The task
Copy nothing but the lines from the line with "The height and" to the end of the records, retyped exactly. Pictures stay out.

====== Provided records

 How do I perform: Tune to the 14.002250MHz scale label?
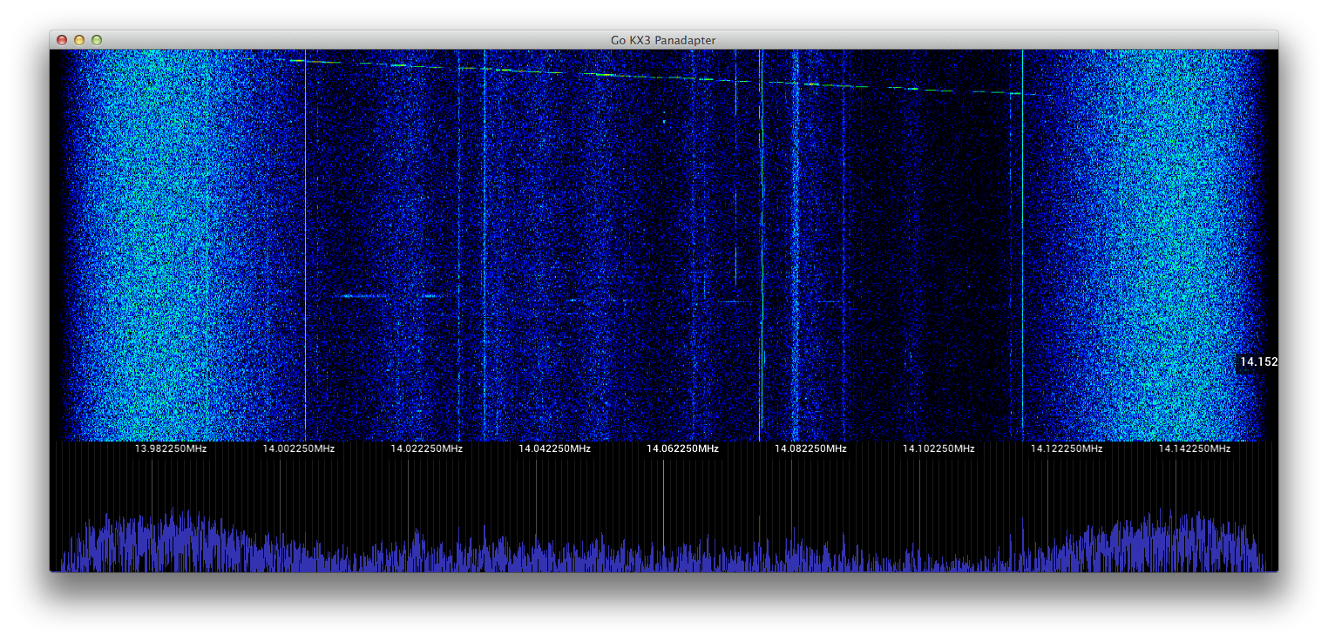pyautogui.click(x=298, y=449)
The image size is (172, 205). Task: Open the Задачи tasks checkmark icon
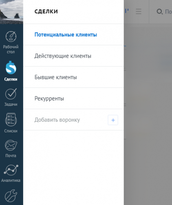point(11,94)
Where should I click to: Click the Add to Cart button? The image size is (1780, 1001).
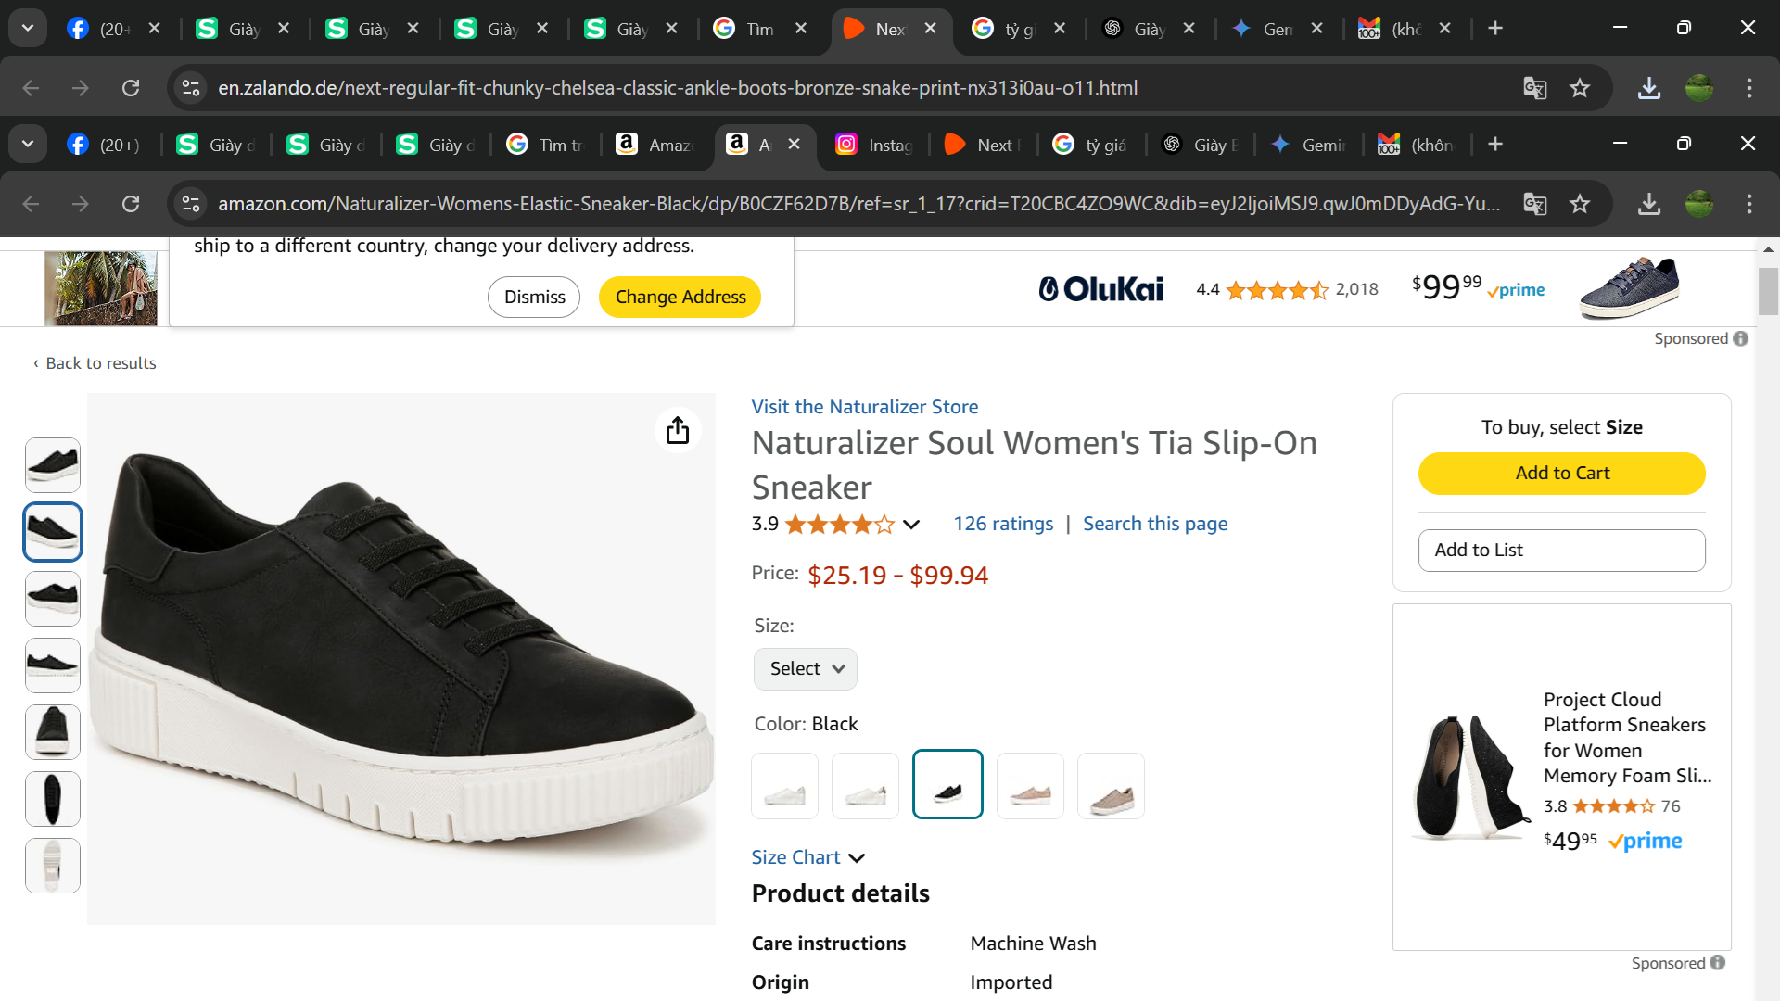tap(1561, 473)
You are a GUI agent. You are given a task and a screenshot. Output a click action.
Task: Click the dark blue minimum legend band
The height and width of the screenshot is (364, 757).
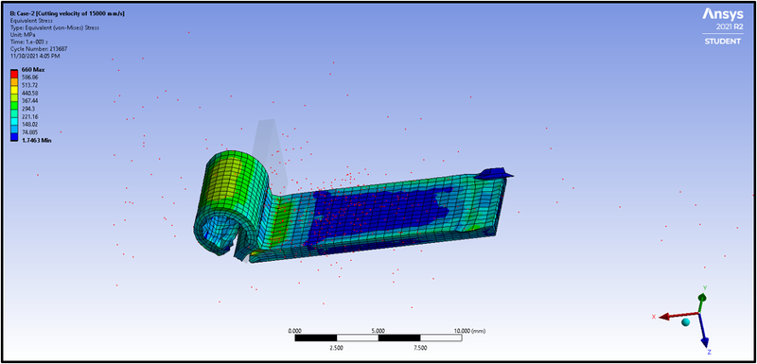point(15,137)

============

Response to the exercise
The height and width of the screenshot is (364, 757).
point(15,137)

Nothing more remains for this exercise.